[WRITTEN TASK A] Format the entry lines from the line with "Task: Open the Status Bar Style dropdown" to the line with "Choose Quit from the context menu", both included, as a Markdown table with the columns Row and Entry line. Skip blank lines and leave the pictures out.

[SELECTED EXCERPT]
Alexander Wright was a Scottish football player and manager who played as a half back for Aberdeen, Heart of Midlothian, Greenock Morton and Queen of the South.

Playing career
Wright began playing with Aberdeen when he was only 16. He remained at the Dons until 1922, captaining the side in his latter years at the club. He was regarded as one of the best half backs in Scotland and gained representative honours when he played for the Scottish League against the English League. He made 143 appearances and scored 11 goals for the club. During the First World War he served with the Gordon Highlanders and Royal Engineers. When serving in London he also appeared at Millwall.  

Wright joined Heart of Midlothian for an estimated fee of £2500 in 1922 – a record fee for an Aberdeen player at the time –  and remained a prominent figure in Scottish football. For three successive seasons, he played in the annual East v West trial for the Scottish national team. Wright spent five seasons with Hearts. 

Wright joined Morton in 1927 for a fee of £800.

[DATA ENTRIES]
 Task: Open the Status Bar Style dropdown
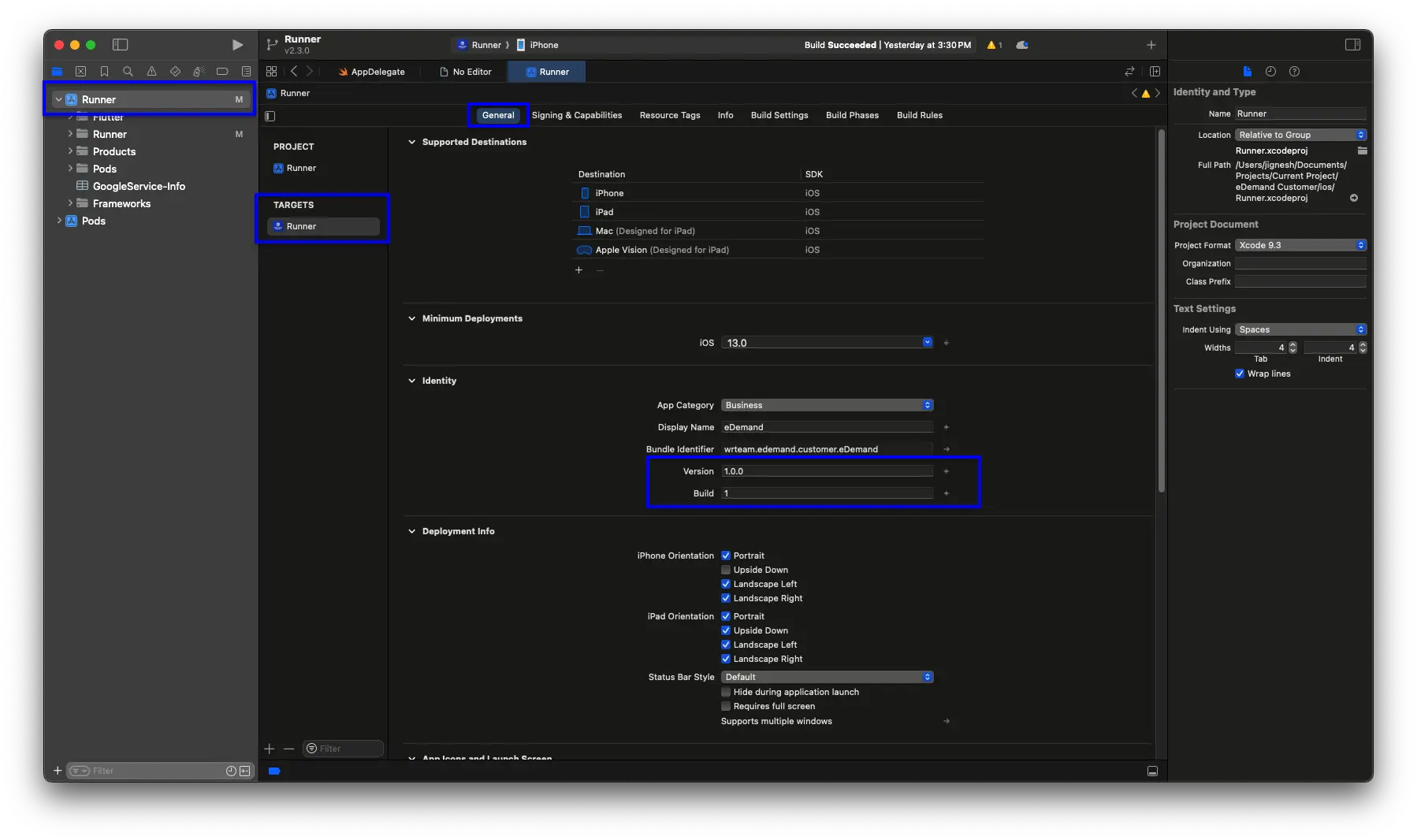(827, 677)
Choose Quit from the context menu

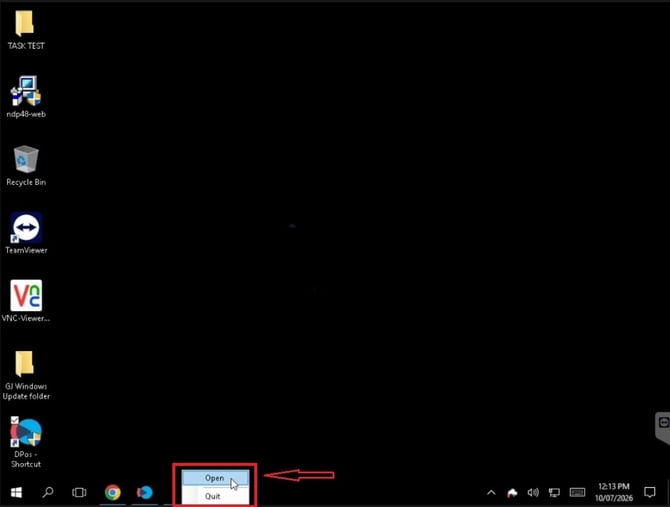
* * *
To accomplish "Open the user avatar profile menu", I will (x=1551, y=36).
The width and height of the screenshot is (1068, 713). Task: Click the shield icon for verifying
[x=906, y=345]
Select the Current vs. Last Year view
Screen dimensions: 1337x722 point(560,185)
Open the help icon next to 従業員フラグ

[WRITTEN TASK B] Retype the entire text about Alexander Wright.

[EXERCISE RESULT A]
| Row | Entry line |
|---|---|
| 1 |  Task: Open the Status Bar Style dropdown |
| 2 | (827, 677) |
| 3 | Choose Quit from the context menu |

[EXERCISE RESULT B]
Alexander Wright was a Scottish football player and manager who played as a half back for Aberdeen, Heart of Midlothian, Greenock Morton and Queen of the South.

Playing career
Wright began playing with Aberdeen when he was only 16. He remained at the Dons until 1922, captaining the side in his latter years at the club. He was regarded as one of the best half backs in Scotland and gained representative honours when he played for the Scottish League against the English League. He made 143 appearances and scored 11 goals for the club. During the First World War he served with the Gordon Highlanders and Royal Engineers. When serving in London he also appeared at Millwall.  

Wright joined Heart of Midlothian for an estimated fee of £2500 in 1922 – a record fee for an Aberdeen player at the time –  and remained a prominent figure in Scottish football. For three successive seasons, he played in the annual East v West trial for the Scottish national team. Wright spent five seasons with Hearts. 

Wright joined Morton in 1927 for a fee of £800.